Another gene associated with white, is the Merle gene - and this one IS directly implicated in birth defects. This gene is not found in purebred GSDs (nor ASDs).

Pinto alleles do not concern purebred GSD so we won't get into that here. Although an interesting mutation has occured in the GSD - "Panda Shepherds" which have been DNA'd and are truly a mutation.

To date, it is not known what turns off the phaeomelinin (biscuit, red to brown) in e/e breeds that are "white" instead of red. But e/e has certainly been implicated as part of the factors that produce "white" sable breeds.

Typical e/e breeds are Golden Retrievers and yellow Labradors. You never see solid red (or yellow) GSDs or Anatolians - if they are reddish, they will also have black hair and that means that they are not "recessive red" (also called 'clear red'). This is because another unidentified gene also at least partially derails the complete formation of the second pigment, phaeomelanin. Sometimes these "white" breeds, like the e/e breeds will have a little more biscuit color to the edges of their ears. Phaeomelanin is temperature sensitive and cooler areas of the body will sometimes appear darker.

Scientists involved with the genome studies regularly report their new findings. Sometimes it is a little bit hard to follow if one doesn't have the background or sheer determination<g>.

A very useful site to read about pigment studies in dogs is here: http://homepage.usask.ca/~schmutz/dogcolors.html

Having said all that, people create breed standards based on an 'artist's conception' of conformation to manmade ideals of perfection.

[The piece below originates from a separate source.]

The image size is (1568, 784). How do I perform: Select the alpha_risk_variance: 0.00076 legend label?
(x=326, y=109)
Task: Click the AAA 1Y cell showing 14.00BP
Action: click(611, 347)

My thoughts on this is that since the agouti/sable colored breeds as I know them, have banded hairs. See pic:

When the dog gets a double dose of e/e, it affects the production of the banded pattern - because both eumelanin and phaeomelanin alternate in agouti hairs normally. Since the black pigment doesn't ever turn on, it somehow results in hijacking of the production of the pigmented coat pattern, thus giving us the "white" (or cream white) colored hair. This is just my own conjecture, because in these sable breeds, if there is an additional allele that is involved, that only turns off red or dilutes red, that would mean that this stray gene would sometimes occur in it's recessive or dominant state separate from the state of the allele in the E series. That might mean we could see white GSDs with black masks if this separate gene worked in a typical autosomal diploid manner. Since this doesn't happen, I think that something in the banding pattern of the A series gets hijacked when the E series is in a recessive state.

The hair snapshot above is from an Anatolian female (the center dog in my sig). This female has "white" ancestors in her pedigree as do many Turkish dogs.